I'm unsure if it will work longterm though...  really frustrating and making me considering an RMA, but I don't want my system down, lol.


----------



## phanbuey (Aug 26, 2017)

yeah I hear you man... that micro op cache was one of the core things Keller's team introduced to increase the IPC :/...

The price of early adoption


----------



## Totally (Aug 26, 2017)

How do you guys test to see if your CPU is affected by the bug? Is it possible in a non-*nix environment?


----------



## phanbuey (Aug 26, 2017)

Not really possible - the erratum is specific to a certain type of workload and kernel over an extended period.


----------



## cdawall (Aug 26, 2017)

Ah welcome to purchasing the low bin of a new design


----------



## R-T-B (Aug 26, 2017)

Totally said:


> How do you guys test to see if you CPU is affected by the bug? Is it possible in a non-inux environment?

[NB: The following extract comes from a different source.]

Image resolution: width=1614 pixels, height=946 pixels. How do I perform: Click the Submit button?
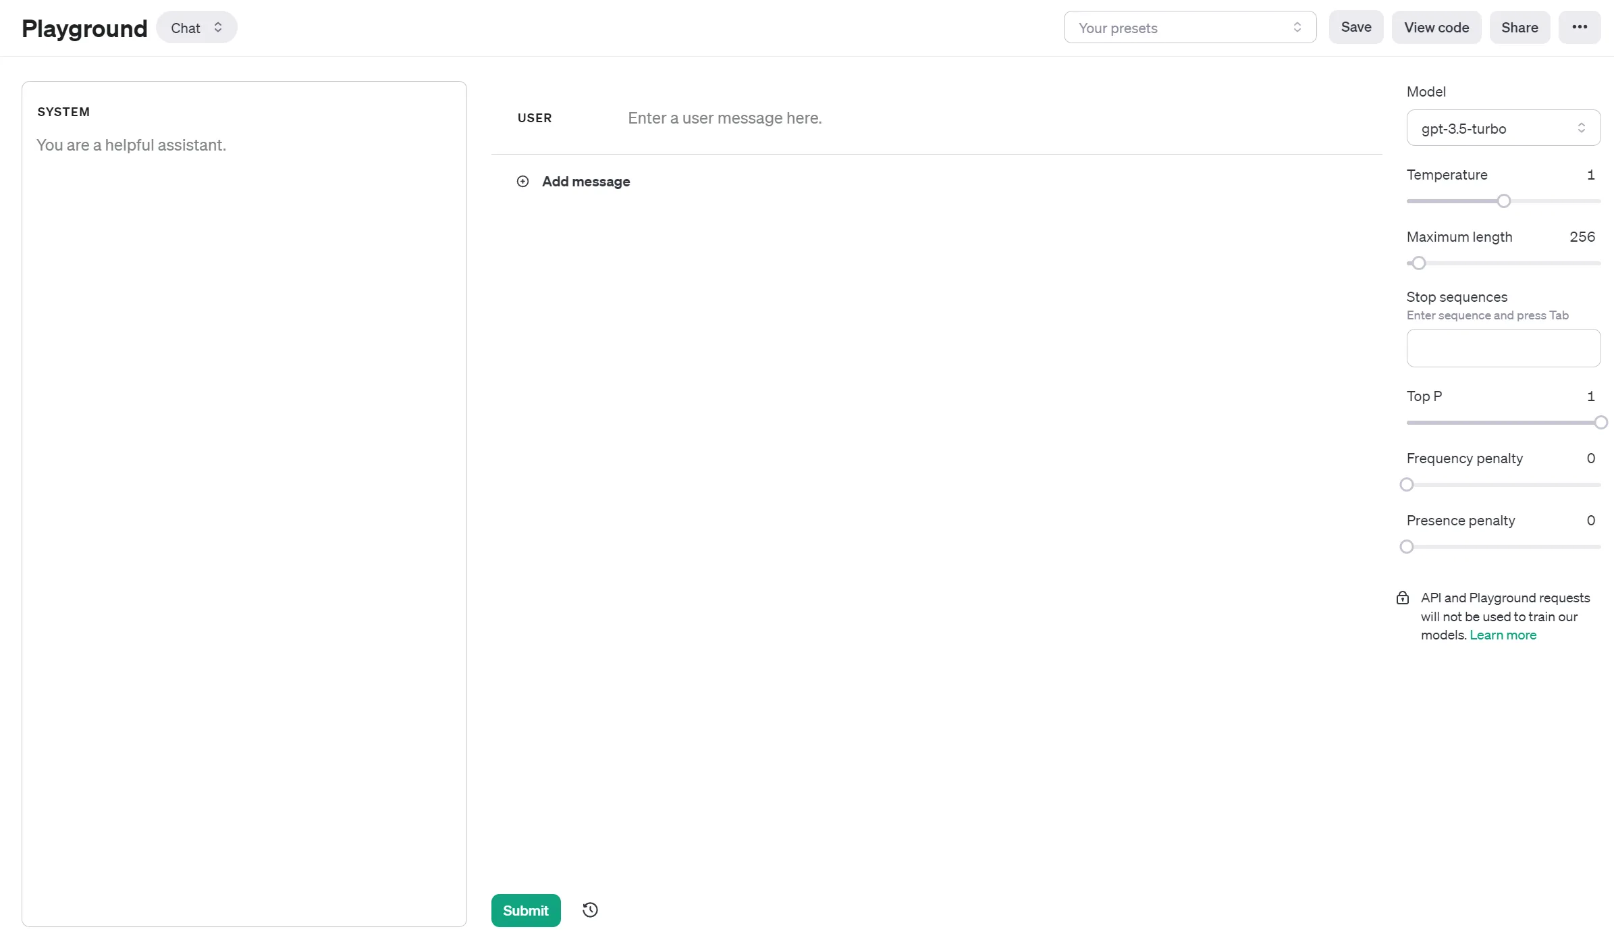click(x=526, y=910)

The info to determine if your Ryzen is affected is above.  Yes, mine is.  It is exceedingly unlikely you will see this issue outside a *nix OS however.




phanbuey said:


> Not really possible - the erratum is specific to a certain type of workload and kernel over an extended period.



No, it's very testable in source distros like gentoo.  I segfaulted pretty much every world rebuild.

It's a major PITA to set up a test environment though...


----------



## biffzinker (Aug 26, 2017)

Totally said:


> How do you guys test to see if your CPU is affected by the bug? Is it possible in a non-*nix environment?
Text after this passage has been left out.